At this point in time, I have a confession to make.

I’m scared of the Tower of Terror.

I don’t like enclosed spaces, and I don’t enjoy airplane turbulence at all–which is what the Tower of Terror and other free fall rides most remind me of. I didn’t really want to go on that ride at all, but if you think peer pressure’s bad, it doesn’t hold a floating candlestick to kid pressure. There was no way I was not going to let my kids go on a ride they wanted to go on.

If you’ve been on the Tower of Terror, you know they do their darnedest to up the thrills. In typical Disney fashion, the mood and ambience is just right, and the cast members are suitably creepy. TRC and DC both clearly started to have second thoughts as we waited in the short line. (Fastpass for the win, my friends.) Outside in the day, it had all seemed like lighthearted fun. Down in the basement of the Hollywood Tower hotel, with an introduction about how the place was haunted, and the lights constantly flickering?

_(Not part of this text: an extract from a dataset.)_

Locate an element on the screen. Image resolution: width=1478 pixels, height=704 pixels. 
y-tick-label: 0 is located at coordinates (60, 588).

Maybe this wasn’t a good idea after all.

That’s when my Dad Instincts kicked in. No way were my two kids the ones who were going to turn tail and run from a ride. They’d decided to go on this ride, and by gum that’s just what we were going to do. Never mind the fact that all three of us now didn’t want to. I assured them all that it wasn’t really that scary, and we soldiered onward.

In some ways, however, I think kids are like dogs or horses. They can sense fear. And no matter how much I tried to portray otherwise, they could tell Dad wasn’t completely comfortable with the ride we had picked.

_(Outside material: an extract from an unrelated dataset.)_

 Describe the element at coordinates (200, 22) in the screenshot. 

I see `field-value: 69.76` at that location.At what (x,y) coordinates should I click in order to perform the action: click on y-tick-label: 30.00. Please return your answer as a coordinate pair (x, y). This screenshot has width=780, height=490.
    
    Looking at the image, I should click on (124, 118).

DC asked to hold my hand. She gripped it tightly. And I began to second guess my Dad Instincts. “Do you want to skip this ride?” I asked them both.

And that’s when peer pressure kicked in. (There was a lot of pressure in that line. I swear.) Neither of them wanted to admit they didn’t want to be on the ride, so they both said they wanted to go through with it.

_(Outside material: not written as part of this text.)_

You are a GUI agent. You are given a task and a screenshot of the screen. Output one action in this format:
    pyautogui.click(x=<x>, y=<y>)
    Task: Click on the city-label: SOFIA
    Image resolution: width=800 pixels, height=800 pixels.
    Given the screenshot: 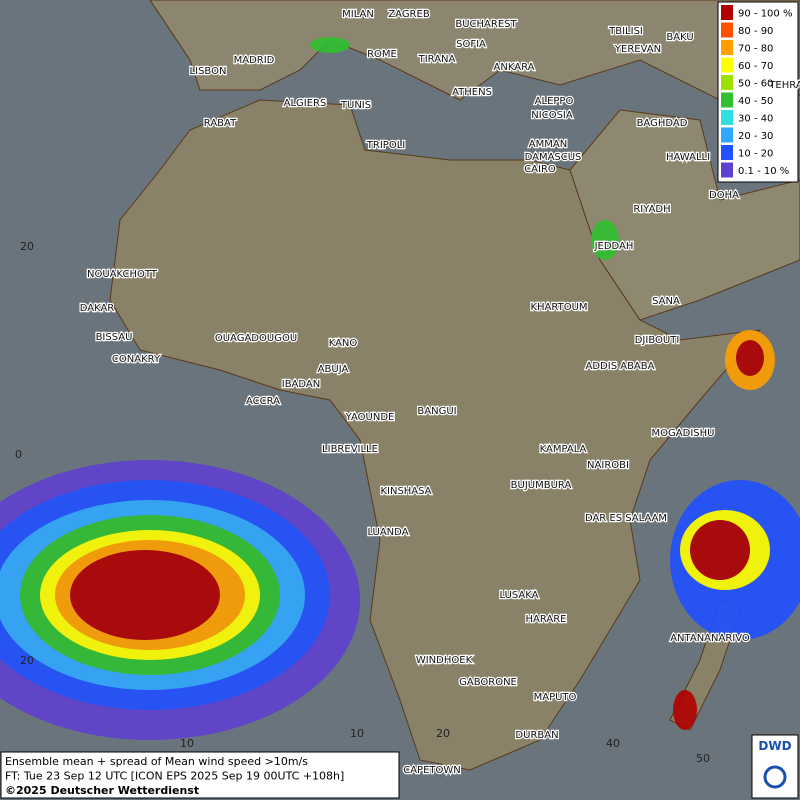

The elevator door opened, and we took our seats. DC had my hand in a death grip. The girl’s got some strength in those tiny fingers. Through the Tower of Terror our ride went, twisting and turning its way to the inevitable free fall ahead of us. And TRC and DC both got more and more tense.

“Is this it?” TRC asked the first time we came to a pause, staring at a blank wall ahead of us.

“You’ll know it when it happens,” was all I said.

DC’s grip made me wonder if she spent her evenings doing hand exercises.

Up we went. And up and up. And with each rise, my kids on either side of me realized that meant we only had that much further to drop.

What goes up, must come down.

And down we came. Once. Twice. Three times. Four times. It’s random, you know. So no one knows how many times you’ll fall. DC’s shoulders hunched in fear, and TRC kept wondering if it was over. My hand was crushed to a fine powder by the time the ride was done.

Silence for a few beats.

“Was that it?” DC asked.

“That’s it,” I said. “Want to go again?”

They both looked at me, then looked at each other. “I don’t think we need to,” TRC said.

“Yeah,” DC said. “Once was enough.”

But hey–there were no tears, and no breakdowns, and we all lived to tell the tale. I’m sure with some physical therapy, my hand will recover one day.

All part of a fun family trip to Disney World.